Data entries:
· · · ·
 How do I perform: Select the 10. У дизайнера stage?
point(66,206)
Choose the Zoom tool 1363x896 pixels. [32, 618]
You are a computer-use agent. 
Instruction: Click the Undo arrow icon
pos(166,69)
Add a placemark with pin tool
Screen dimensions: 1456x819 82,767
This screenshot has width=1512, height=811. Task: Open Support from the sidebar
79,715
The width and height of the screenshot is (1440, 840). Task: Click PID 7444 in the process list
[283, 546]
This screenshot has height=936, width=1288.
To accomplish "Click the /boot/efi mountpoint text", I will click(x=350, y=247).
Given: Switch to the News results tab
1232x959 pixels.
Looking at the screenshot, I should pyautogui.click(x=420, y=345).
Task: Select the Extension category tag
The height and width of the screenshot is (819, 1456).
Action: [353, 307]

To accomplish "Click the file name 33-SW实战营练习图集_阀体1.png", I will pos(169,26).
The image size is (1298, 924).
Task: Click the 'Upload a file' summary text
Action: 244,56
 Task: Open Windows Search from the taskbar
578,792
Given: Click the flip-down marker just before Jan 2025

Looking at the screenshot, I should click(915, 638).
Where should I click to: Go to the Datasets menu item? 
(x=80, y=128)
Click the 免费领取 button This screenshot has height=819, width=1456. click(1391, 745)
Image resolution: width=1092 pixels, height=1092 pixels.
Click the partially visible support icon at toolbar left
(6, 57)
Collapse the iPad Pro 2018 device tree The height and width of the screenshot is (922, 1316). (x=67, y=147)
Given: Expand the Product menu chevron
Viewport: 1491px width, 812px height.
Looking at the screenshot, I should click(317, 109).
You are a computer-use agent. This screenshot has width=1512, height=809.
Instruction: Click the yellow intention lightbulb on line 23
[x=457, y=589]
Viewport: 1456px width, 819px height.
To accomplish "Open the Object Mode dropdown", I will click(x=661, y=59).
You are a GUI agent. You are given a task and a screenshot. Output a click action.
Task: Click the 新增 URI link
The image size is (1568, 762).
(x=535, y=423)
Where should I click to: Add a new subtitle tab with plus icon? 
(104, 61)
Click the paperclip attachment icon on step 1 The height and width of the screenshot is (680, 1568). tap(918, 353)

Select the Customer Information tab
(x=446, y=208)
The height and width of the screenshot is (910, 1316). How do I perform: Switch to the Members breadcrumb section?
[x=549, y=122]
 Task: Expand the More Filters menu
· · · ·
== What the task asks ==
The required output is the exact run of lines from the beginning of the records to the line with "Given: Expand the Product menu chevron", that line included.

== Exercise answer ==
 How do I perform: Select the 10. У дизайнера stage?
point(66,206)
Choose the Zoom tool 1363x896 pixels. [32, 618]
You are a computer-use agent. 
Instruction: Click the Undo arrow icon
pos(166,69)
Add a placemark with pin tool
Screen dimensions: 1456x819 82,767
This screenshot has width=1512, height=811. Task: Open Support from the sidebar
79,715
The width and height of the screenshot is (1440, 840). Task: Click PID 7444 in the process list
[283, 546]
This screenshot has height=936, width=1288.
To accomplish "Click the /boot/efi mountpoint text", I will click(x=350, y=247).
Given: Switch to the News results tab
1232x959 pixels.
Looking at the screenshot, I should pyautogui.click(x=420, y=345).
Task: Select the Extension category tag
The height and width of the screenshot is (819, 1456).
Action: [353, 307]

To accomplish "Click the file name 33-SW实战营练习图集_阀体1.png", I will pos(169,26).
The image size is (1298, 924).
Task: Click the 'Upload a file' summary text
Action: 244,56
 Task: Open Windows Search from the taskbar
578,792
Given: Click the flip-down marker just before Jan 2025

Looking at the screenshot, I should click(915, 638).
Where should I click to: Go to the Datasets menu item? 
(x=80, y=128)
Click the 免费领取 button This screenshot has height=819, width=1456. click(1391, 745)
Image resolution: width=1092 pixels, height=1092 pixels.
Click the partially visible support icon at toolbar left
(6, 57)
Collapse the iPad Pro 2018 device tree The height and width of the screenshot is (922, 1316). (x=67, y=147)
Given: Expand the Product menu chevron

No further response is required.